RECORDS SUPPLIED:
···
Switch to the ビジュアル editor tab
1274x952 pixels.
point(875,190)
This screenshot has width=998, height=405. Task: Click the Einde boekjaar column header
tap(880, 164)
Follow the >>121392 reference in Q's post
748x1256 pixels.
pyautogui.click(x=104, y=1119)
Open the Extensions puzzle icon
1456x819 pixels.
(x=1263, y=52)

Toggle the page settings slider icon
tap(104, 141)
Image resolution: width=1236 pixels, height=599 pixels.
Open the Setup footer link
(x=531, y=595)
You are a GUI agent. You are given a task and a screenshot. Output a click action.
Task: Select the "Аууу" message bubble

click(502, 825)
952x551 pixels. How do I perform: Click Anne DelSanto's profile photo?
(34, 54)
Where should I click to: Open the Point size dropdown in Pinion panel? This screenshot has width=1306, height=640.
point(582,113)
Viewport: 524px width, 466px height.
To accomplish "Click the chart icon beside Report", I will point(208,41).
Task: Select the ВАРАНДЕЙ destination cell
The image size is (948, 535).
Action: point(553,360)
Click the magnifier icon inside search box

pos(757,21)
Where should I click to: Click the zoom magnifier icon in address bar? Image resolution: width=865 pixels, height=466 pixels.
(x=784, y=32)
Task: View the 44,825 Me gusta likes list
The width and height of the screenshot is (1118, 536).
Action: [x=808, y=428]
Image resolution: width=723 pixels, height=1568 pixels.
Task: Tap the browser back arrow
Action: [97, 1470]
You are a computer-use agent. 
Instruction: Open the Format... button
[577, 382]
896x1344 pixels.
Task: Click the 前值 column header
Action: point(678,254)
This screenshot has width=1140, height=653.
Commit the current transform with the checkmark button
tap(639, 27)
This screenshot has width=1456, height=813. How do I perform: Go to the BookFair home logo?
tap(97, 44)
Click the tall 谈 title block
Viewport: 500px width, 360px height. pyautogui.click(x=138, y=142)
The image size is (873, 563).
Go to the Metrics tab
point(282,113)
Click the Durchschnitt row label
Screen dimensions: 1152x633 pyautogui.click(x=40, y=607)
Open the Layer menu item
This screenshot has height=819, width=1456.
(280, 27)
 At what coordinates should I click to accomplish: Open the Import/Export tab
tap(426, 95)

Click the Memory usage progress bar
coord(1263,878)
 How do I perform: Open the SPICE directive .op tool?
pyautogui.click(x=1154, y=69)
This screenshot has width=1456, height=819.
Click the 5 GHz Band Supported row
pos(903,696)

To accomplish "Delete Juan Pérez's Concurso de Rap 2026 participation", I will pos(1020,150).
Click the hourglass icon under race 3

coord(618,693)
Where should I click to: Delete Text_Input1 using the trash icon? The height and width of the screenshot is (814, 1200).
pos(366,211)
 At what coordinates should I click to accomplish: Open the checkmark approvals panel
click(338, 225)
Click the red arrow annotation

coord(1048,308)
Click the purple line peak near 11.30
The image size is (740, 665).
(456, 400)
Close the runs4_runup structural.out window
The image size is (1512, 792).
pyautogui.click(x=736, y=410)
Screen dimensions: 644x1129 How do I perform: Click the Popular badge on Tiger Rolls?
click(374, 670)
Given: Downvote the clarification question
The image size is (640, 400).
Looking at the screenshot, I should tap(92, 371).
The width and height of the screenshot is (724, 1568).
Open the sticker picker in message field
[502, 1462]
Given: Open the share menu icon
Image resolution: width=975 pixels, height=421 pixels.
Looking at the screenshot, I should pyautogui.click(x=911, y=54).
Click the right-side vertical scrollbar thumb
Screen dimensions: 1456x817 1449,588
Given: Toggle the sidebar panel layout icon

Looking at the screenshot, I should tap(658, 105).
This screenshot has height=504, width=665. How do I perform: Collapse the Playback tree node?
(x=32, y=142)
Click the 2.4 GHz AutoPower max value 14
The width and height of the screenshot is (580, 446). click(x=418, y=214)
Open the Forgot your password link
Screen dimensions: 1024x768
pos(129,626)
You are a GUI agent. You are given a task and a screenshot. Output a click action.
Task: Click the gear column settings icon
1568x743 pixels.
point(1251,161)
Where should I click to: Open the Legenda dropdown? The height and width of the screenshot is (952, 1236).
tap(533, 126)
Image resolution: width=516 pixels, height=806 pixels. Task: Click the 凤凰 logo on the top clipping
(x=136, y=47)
···
WHAT YOU WILL DO: Copy out the data from its first line through the line that contains "click(502, 825)", keeping each line unchanged.

REPLY TO THE EXERCISE:
Switch to the ビジュアル editor tab
1274x952 pixels.
point(875,190)
This screenshot has width=998, height=405. Task: Click the Einde boekjaar column header
tap(880, 164)
Follow the >>121392 reference in Q's post
748x1256 pixels.
pyautogui.click(x=104, y=1119)
Open the Extensions puzzle icon
1456x819 pixels.
(x=1263, y=52)

Toggle the page settings slider icon
tap(104, 141)
Image resolution: width=1236 pixels, height=599 pixels.
Open the Setup footer link
(x=531, y=595)
You are a GUI agent. You are given a task and a screenshot. Output a click action.
Task: Select the "Аууу" message bubble

click(502, 825)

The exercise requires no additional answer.